Jerboa parallel composition paper (ICRA 2015)

#jerboa

New robot video and paper!

When I first wanted to depart from the tried-and-true RHex robots in Kodlab, my first thought was to build a robot that runs like RHex on two legs. So, full of visions of the running velociraptors in Jurassic Park, I set out to create a robot with a powerful tail, and two RHex-like legs.

The first Jerboa video (attachment to an ICRA paper soon to appear, and shared with permission) is now here…it (kind of) hops! (more experiments will happen soon–the IMU and mass distribution were both “broken” in that video). A full technical report to accompany this video is here.

Bioinspired or not?

Obviously the design is bio-inspired (well, as long as you count animatronic replicas of long-dead creatures as “bio”-anything), but is the behavior?

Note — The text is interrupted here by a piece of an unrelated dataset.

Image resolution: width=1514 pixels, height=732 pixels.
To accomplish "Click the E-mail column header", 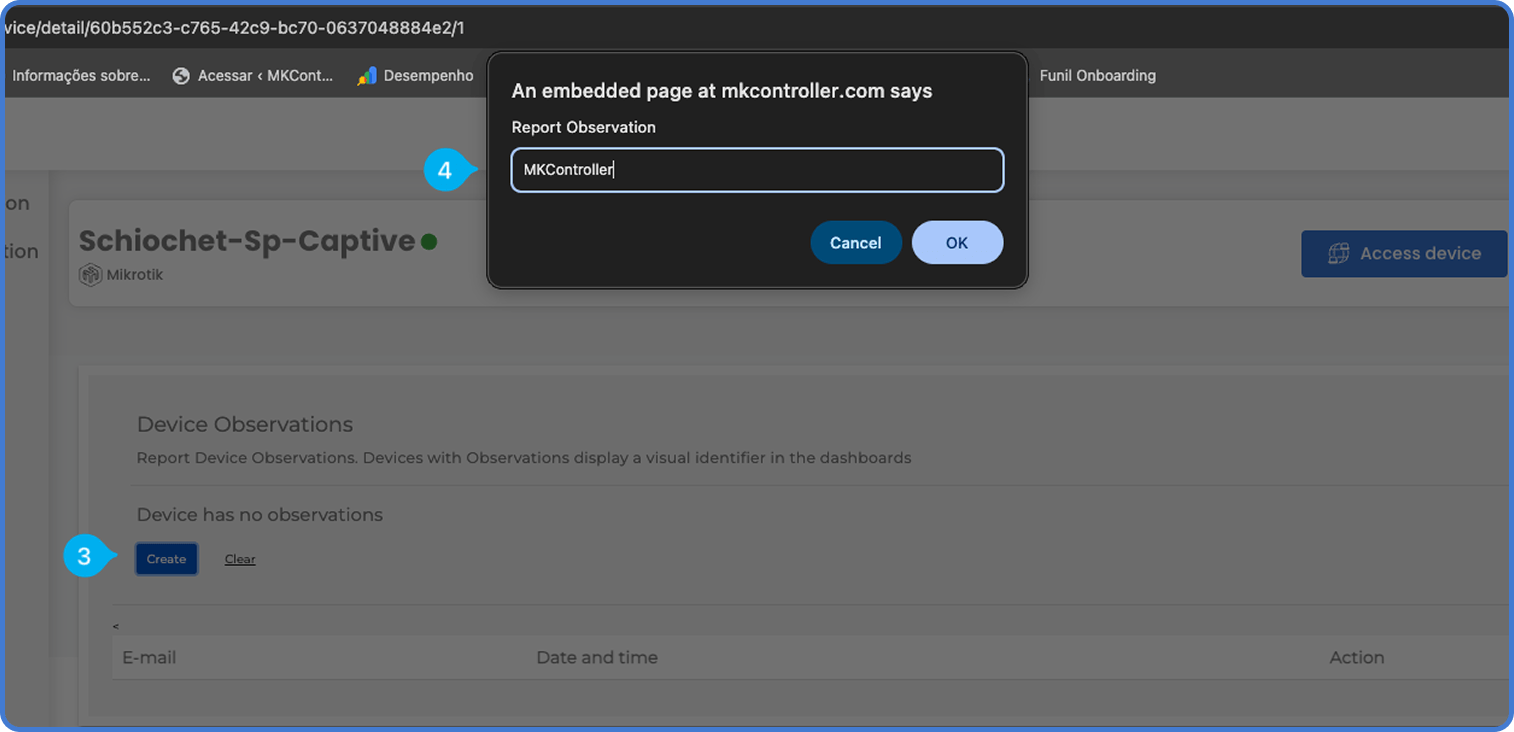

Note: In this post I’m only talking about hopping–a tail is of course a great device for inertial reorientation, as well as executing rapid turns. Watch this space for Jerboa addressing these in the future!

Kangaroo

Tail-energized Jerboa hopping doesn’t really look like a kangaroo (probably what you think of if someone mentions a tailed hopping thing). In the robot video above, the tail and leg seem to move “in phase,” whereas they counter-rotate in the kangaroo.

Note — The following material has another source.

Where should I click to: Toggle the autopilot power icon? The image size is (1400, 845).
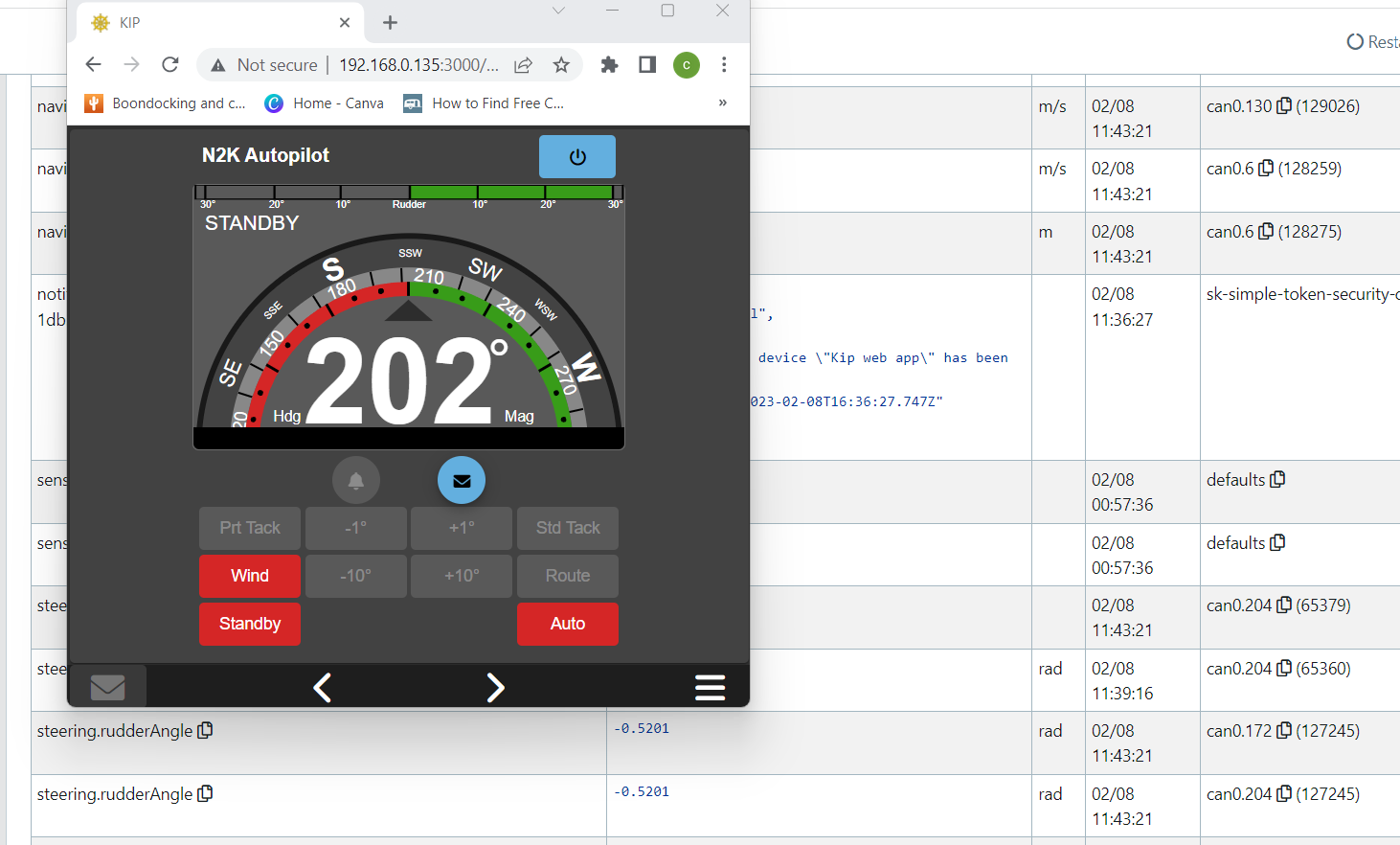(577, 156)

It seems fairly well-accepted that the reason for the counter-rotation in the kangaroo is to cancel the leg angular momentum during swing aka recirculation in flight [1] [2]. If you accept that, there’s really no reason for a robot with a light leg to use the tail for that function.

Sidenote: a massless or inertia-less leg is a common assumption in robotics, where we have the design freedom to make appendages as light as materials allow. E.g. in the Jerboa, the tail inertia is > 50% of the body inertia, but the leg inertia is < 2%.

Jerboa the robot

In the video above, Jerboa instead uses its tail to replace (essentially) a “knee” joint in providing leg extension force to energize hopping. This is almost certainly the first use of a robotic tail in this way…for all its merits and flaws, you saw it here first!

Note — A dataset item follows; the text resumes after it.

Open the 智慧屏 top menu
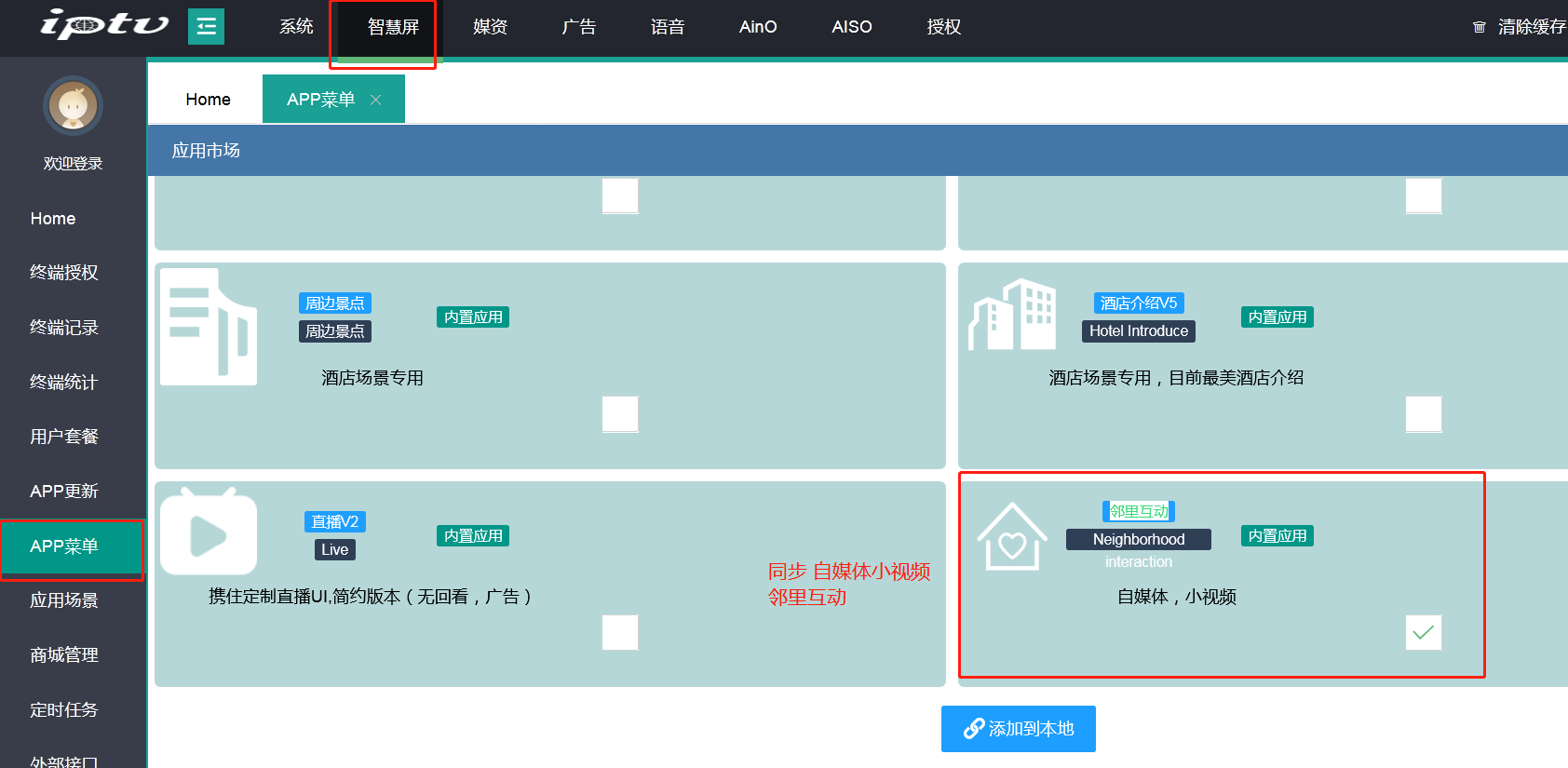1568x768 pixels. [x=393, y=27]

Jerboa the animal: Lesser Egyptian Jerboa

You were wondering where that name came from, right? :wink: This frankly adorable creature, similar to kangaroo rats, uses its tail for…something. See for yourself:

BTW the “skipping” behavior, where the relative leg timing is awkwardly between a hop (legs in phase) and a run (legs exactly out of phase), is very interesting to me in and of itself, and probably will feature in a future post here. But I digress…

To me, it seems in that video that the tail is being used for balance, but at the same time it isn’t moving very much. I.e., it seems that the balance is quasistatic (tail slowly moving center of mass around) versus dynamic (tail flinging to exert reaction torques on the body).

This different mode of balance is in the process of being explored using our robot Jerboa as well!